El miedo al contagio era tal que los muertos por la enfermedad eran enterrados a toda prisa, con el fin de evitar, aun saltándose las tradiciones establecidas, que la familia pudiera contraer también el mal.
Esto ocurrió con un vecino linero, de apellido Martínez, de la ya mencionada calle Almonas, que enfermó gravemente ante la impotencia de su mujer e hijos. Tan consumido estaba, que un día cerró los ojos y, la mujer, entre llantos, mandó llamar a varios voluntarios para que trasladaran el cuerpo hasta los cementerios extramuros donde se acumulaban los fallecidos.

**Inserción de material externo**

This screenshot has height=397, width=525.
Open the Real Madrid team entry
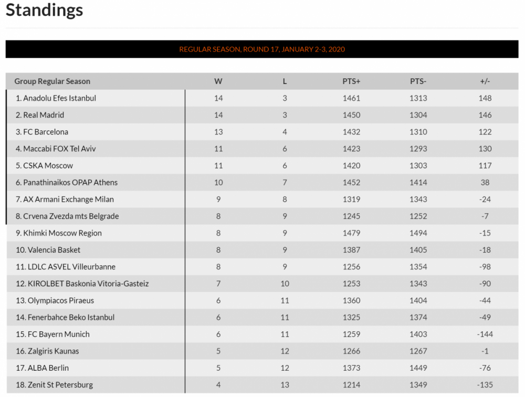[x=45, y=115]
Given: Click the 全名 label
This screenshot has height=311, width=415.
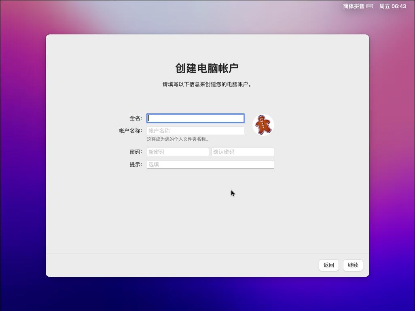Looking at the screenshot, I should click(136, 118).
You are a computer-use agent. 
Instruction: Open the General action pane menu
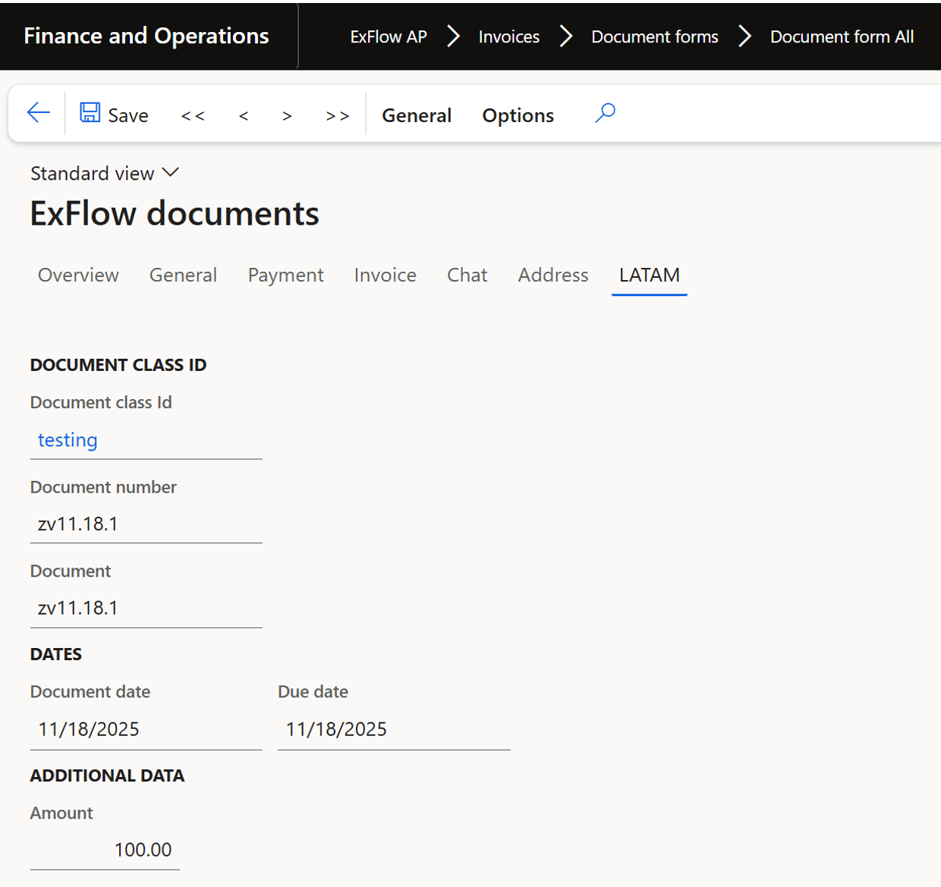click(416, 115)
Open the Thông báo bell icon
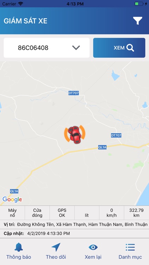The height and width of the screenshot is (265, 149). click(19, 247)
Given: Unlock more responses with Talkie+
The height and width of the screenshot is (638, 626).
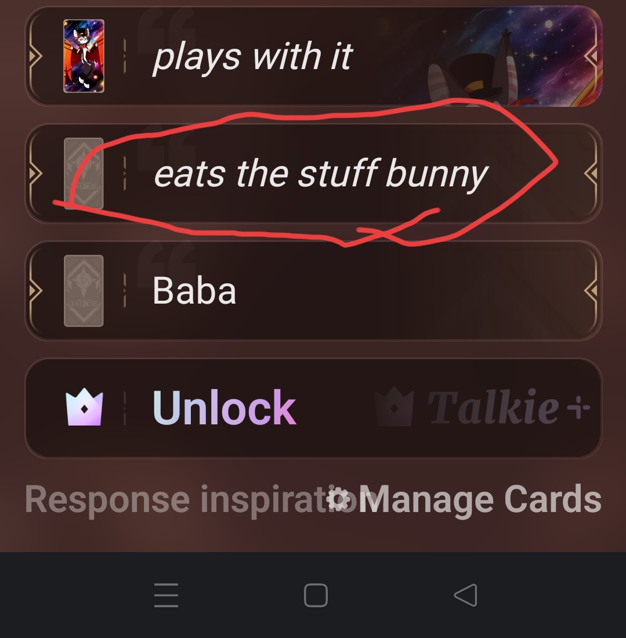Looking at the screenshot, I should click(x=313, y=408).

Le trasladaban en su caja camino de Puerta Nueva para sacarlo de la ciudad, cuando el linero volvió en sí, y comenzó a golpear la madera mientras preguntaba a voces a dónde le llevaban. Aterrorizados, los hombres dejaron caer el rústico ataúd, del que salió, confuso, el enfermo, que se dirigió tambaleante a su casa.
Al verlo entrar, la mujer se arrodilló ante él y comenzó a exclamar con asombro que su marido había vuelto del más allá. Las demás personas presentes también se maravillaron de lo sucedido, y cuando la mujer empezó a preguntarle por sus propósitos, y sobre cuántas misas quería que se le dijeran, el marido, cansado, no supo ya cómo hacerla entrar en razón. De manera, que haciendo acopio de fuerzas, y para demostrar su naturaleza carnal, nos cuenta Ramírez de Arellano que la emprendió a silletazos (sic) con los presentes, hasta que, una vez más tranquilos todos, pudo explicarse ante ellos.